Utile netto pari 101,2 milioni di euro al 30 settembre 2016, in crescita rispetto agli 82,6 milioni di euro del 30 settembre 2015, e “una solidità patrimoniale ai vertici del sistema bancario italiano e tra le più elevate in Europa, con un Cet1 ratio phased in pari al 14,47% (14,13% Fully Phased)”. Sono i risultati dei primi nove mesi del 2016 di Bper. In una nota la banca spiega anche che lo stock di sofferenze lorde è in calo del 2,0% da fine 2015 “grazie, in particolare, ad alcune operazioni di cessione per un valore lordo totale di circa 500 milioni di euro, senza impatti significativi a conto economico, realizzate nell’ambito di una più ampia strategia di gestione dei crediti deteriorati”. I ricavi dell’attività caratteristica, rappresentati dal margine di interesse e dalle commissioni nette, sono pari a 1.409 milioni di euro, in contrazione del 3,6% nel periodo.
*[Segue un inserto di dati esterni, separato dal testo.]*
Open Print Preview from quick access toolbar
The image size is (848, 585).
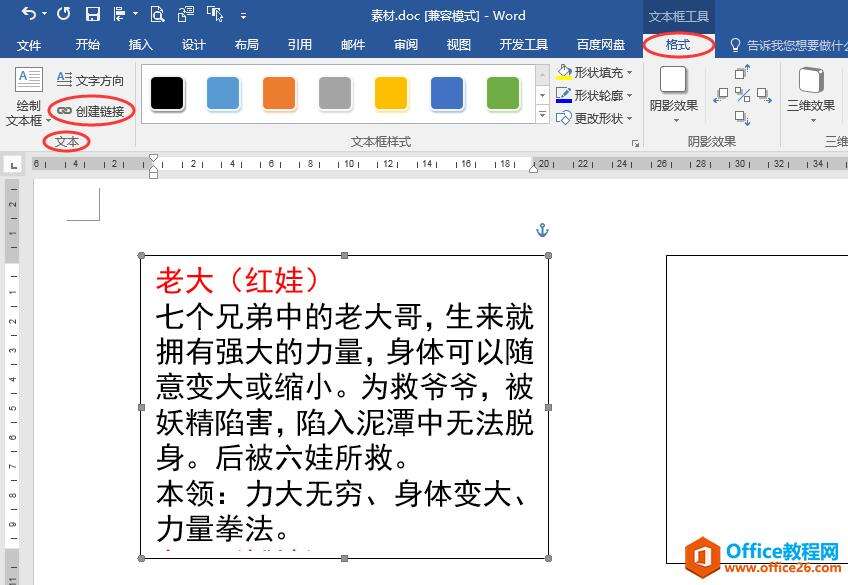click(157, 14)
Riguardo i crediti deteriorati, i flussi in ingresso sono in calo dell’8,4% nei nove mesi rispetto allo stesso periodo del 2015 e del 25,6% rispetto al 2014. “Rimane elevato il livello delle coperture dei crediti deteriorati complessivi – spiega l’ad Alessandro Vandelli – che si attesta al 43,7% dal 44,2% di fine 2015 e si conferma uno dei più elevati tra i diretti competitors”. Vandelli ricorda anche l’assemblea del 26 novembre per la trasformazione della Banca da società cooperativa in società per azioni. “Tale storico cambiamento – commenta l’ad – avviene proprio alla vigilia dei 150 anni dalla nascita della banca e può rappresentare una grande opportunità per rendere il nostro istituto ancor più moderno, efficiente e competitivo, capace di cogliere le nuove sfide del mercato da una posizione di assoluta forza”.